EXERCISE ▸
Locate "Task: Click the Familia Teselia subtitle" in the records below, then copy its line and every following line exactly, without the pictures.

AVAILABLE RECORDS ▸

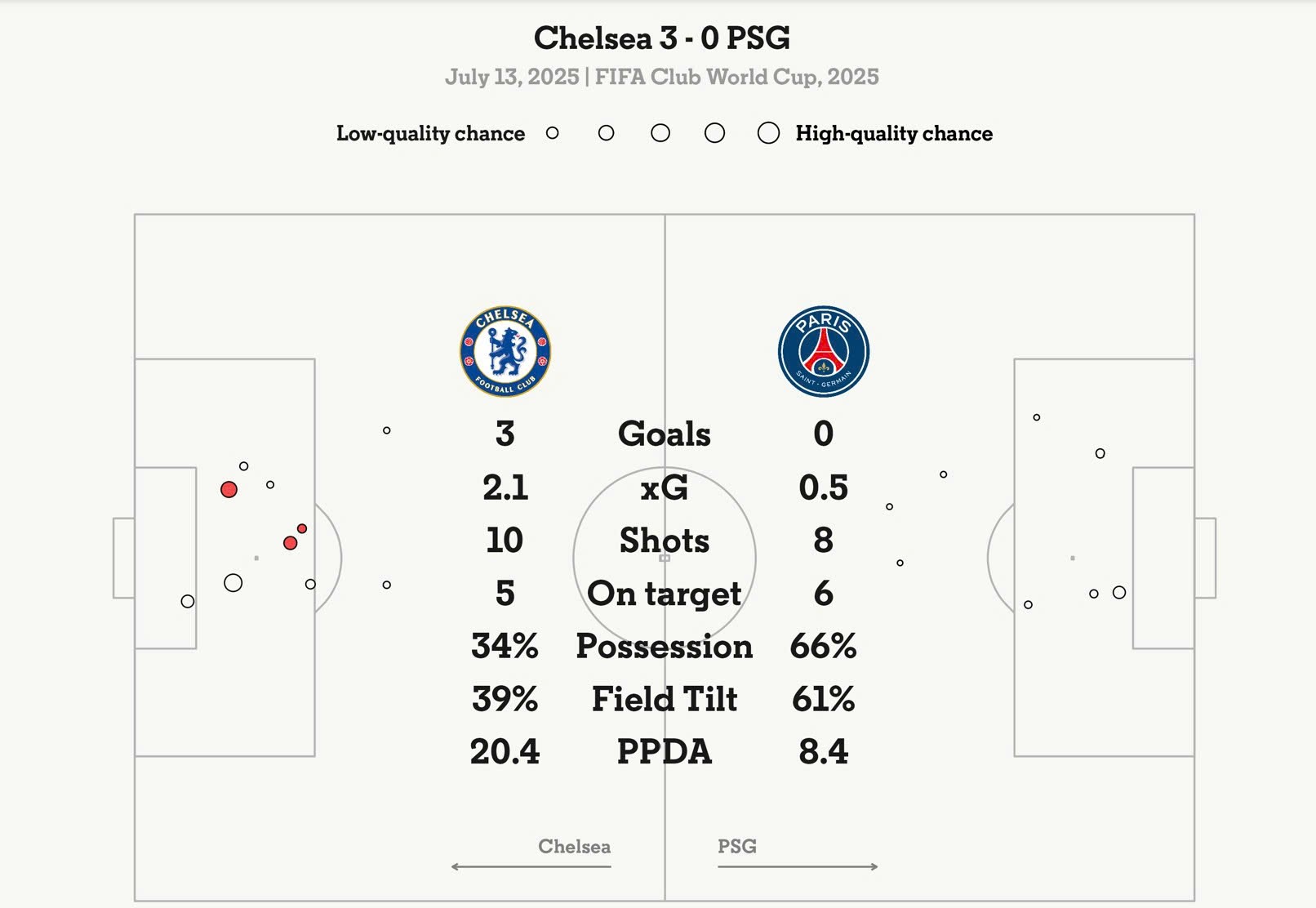This screenshot has height=908, width=1316.
Task: Select the smallest legend circle beside Low-quality chance
Action: pos(553,133)
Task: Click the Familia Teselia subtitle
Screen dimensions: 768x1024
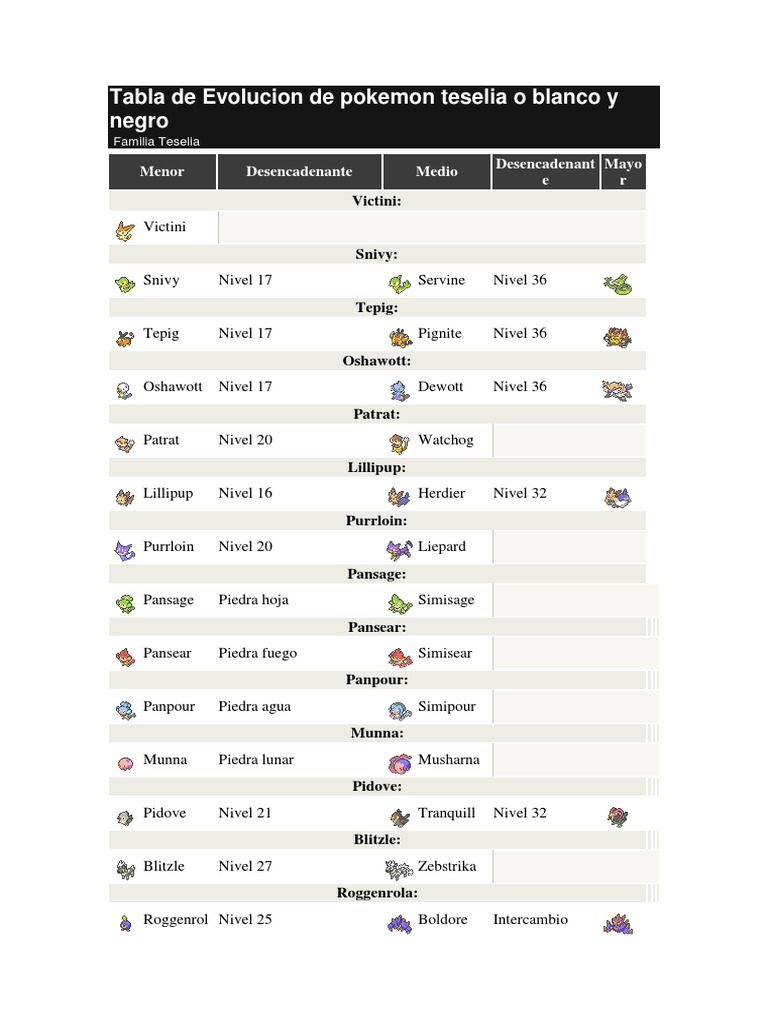Action: click(156, 141)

SOLUTION TO THIS PROBLEM ▸
Task: Click the Familia Teselia subtitle
Screen dimensions: 768x1024
Action: click(156, 141)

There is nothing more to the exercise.